Temporary Assistance For Needy Families (TANF)
Although HHS is engaging in many activities which have been quite successful in identifying improper payments, HHS has not yet identified an efficient and effective approach for determining an estimate of improper payments in the TANF Program. One of our most significant challenges has been the flexibility that States have in the design and administration of the program. Also, there are statutory limitations with regard to the information that HHS can request of States. HHS is in the process of considering the work that has been done thus far and will be exploring other potential approaches in the coming months toward formulating a feasible and detailed plan for estimating payment errors in TANF.
HHS developed a methodology for estimating a national payment error rate for the title IV-E Foster Care Program using data gathered in the eligibility reviews conducted in FY 2001 - 2004. The FY 2004 error rate was 10.33 percent and the FY 2005 final error rate was 8.6 percent.
HHS has begun measuring underpayments in the reviews that are being conducted in FY 2006. In the coming year, HHS will continue to measure error cases and begin implementing its plan to measure Foster Care administrative cost payment errors.
HHS drafted a report of the findings which includes a preliminary error rate calculated for each of the four States and an estimated analysis of the cost incurred by each State. HHS also developed a survey instrument to solicit information on a voluntary basis from States on State systems and practices for identifying and reducing improper payments in the CCDF.

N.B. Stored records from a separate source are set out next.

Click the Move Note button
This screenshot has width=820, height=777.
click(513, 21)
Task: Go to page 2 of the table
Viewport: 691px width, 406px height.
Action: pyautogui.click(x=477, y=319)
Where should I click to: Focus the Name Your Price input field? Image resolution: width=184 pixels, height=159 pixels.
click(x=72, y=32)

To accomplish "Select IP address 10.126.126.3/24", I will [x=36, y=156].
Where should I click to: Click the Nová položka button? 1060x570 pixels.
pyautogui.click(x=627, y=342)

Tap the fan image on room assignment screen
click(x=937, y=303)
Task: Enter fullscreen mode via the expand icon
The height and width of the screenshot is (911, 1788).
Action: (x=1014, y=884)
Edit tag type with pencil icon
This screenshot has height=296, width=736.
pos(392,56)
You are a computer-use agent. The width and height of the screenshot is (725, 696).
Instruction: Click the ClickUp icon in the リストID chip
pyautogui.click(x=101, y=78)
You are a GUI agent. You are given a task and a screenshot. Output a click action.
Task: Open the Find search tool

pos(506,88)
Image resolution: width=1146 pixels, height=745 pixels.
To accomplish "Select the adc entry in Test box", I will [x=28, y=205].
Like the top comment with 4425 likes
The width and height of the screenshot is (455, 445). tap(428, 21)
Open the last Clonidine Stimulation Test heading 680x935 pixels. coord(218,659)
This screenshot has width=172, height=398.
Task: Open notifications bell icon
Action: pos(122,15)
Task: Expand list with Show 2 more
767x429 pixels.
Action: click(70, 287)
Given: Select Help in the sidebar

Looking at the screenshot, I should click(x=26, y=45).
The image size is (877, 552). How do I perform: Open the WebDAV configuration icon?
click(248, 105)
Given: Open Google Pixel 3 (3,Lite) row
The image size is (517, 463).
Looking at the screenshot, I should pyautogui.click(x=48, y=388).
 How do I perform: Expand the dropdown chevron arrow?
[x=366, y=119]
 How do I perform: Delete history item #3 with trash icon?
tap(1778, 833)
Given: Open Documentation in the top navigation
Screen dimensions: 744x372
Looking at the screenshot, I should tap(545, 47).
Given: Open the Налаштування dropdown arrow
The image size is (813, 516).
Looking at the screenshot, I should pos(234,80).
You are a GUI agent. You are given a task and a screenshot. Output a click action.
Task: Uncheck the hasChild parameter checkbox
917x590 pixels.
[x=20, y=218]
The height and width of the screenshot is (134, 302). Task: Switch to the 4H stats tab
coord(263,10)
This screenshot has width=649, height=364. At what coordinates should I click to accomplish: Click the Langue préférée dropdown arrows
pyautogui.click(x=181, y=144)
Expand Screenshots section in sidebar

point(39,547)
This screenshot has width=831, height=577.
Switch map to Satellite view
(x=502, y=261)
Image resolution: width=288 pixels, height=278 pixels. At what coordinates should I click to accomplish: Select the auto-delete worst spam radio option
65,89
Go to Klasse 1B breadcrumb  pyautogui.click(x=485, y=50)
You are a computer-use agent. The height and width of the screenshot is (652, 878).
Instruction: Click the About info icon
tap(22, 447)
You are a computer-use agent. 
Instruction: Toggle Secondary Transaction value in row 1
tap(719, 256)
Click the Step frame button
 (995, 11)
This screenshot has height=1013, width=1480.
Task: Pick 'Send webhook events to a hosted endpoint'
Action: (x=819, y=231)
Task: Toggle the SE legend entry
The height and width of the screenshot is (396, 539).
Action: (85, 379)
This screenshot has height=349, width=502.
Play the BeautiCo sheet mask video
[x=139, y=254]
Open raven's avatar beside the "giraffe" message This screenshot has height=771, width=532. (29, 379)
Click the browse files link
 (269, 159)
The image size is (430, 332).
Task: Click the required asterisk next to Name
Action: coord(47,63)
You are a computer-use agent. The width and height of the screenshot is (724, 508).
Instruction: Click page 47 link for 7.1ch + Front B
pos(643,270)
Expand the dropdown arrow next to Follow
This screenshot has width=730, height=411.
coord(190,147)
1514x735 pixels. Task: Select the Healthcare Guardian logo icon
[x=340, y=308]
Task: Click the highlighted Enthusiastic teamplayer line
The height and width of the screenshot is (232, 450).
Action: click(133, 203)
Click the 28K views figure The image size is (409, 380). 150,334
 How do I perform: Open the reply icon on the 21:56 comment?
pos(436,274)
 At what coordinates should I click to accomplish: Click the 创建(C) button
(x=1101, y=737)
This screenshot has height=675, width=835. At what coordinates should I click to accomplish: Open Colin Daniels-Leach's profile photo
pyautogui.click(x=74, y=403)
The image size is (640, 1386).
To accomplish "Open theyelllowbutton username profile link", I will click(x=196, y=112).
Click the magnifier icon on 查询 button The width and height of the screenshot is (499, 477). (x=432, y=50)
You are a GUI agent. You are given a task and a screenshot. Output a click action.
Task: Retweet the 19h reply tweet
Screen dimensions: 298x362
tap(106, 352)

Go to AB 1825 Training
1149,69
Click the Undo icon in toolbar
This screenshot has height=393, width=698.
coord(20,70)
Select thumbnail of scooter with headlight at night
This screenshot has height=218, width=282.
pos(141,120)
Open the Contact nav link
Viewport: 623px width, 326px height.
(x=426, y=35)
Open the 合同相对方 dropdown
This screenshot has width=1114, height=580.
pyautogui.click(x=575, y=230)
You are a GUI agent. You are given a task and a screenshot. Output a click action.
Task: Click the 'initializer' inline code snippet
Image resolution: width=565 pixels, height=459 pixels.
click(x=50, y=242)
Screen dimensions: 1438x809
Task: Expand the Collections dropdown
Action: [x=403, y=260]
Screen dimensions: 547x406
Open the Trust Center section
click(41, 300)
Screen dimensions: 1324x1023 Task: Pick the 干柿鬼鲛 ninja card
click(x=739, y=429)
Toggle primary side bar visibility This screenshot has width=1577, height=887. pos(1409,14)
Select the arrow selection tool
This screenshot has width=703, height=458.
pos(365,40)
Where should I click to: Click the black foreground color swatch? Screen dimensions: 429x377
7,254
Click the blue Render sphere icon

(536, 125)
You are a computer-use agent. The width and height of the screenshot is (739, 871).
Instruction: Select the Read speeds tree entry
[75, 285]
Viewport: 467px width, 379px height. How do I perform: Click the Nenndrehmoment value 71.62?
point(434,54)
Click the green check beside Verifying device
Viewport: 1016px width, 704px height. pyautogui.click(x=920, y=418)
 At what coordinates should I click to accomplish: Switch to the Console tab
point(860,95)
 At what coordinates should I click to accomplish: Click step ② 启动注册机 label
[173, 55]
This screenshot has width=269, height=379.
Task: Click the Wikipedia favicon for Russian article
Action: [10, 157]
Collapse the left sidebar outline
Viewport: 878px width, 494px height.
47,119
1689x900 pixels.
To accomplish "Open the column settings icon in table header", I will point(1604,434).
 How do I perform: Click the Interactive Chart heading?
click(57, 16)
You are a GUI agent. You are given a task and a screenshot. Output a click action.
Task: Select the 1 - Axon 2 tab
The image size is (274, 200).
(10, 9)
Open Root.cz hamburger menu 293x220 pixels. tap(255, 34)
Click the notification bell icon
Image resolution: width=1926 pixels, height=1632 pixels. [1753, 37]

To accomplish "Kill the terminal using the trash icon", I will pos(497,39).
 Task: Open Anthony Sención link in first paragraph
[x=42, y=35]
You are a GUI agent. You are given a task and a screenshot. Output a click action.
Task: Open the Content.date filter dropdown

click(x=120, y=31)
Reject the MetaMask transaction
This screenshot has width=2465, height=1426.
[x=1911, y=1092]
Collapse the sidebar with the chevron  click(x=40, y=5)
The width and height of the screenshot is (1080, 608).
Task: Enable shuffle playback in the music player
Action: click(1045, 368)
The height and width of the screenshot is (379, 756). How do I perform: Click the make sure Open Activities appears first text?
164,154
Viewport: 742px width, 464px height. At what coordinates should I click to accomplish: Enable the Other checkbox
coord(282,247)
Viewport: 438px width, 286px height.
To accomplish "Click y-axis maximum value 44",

CCDF gives the States flexibility in the design and administration of the Program which has presented challenges in developing a model or methodology that can be used by all States. HHS is developing a plan for applying the error rate methodology that was tested in the four States in FY 2005, to all the States over time. This methodology focuses on client eligibility and involves an intensive case review process to identify cases with errors, cases with improper payments, percentages of payments made in error, average amounts of improper payments, and minimum and maximum amounts of improper payments. It is expected that by the end of FY 2007, HHS will have error rates for nine States.
Thank you again for this opportunity to talk update you on the Department’s improper payment initiatives. At this time, I will be pleased to answer any questions.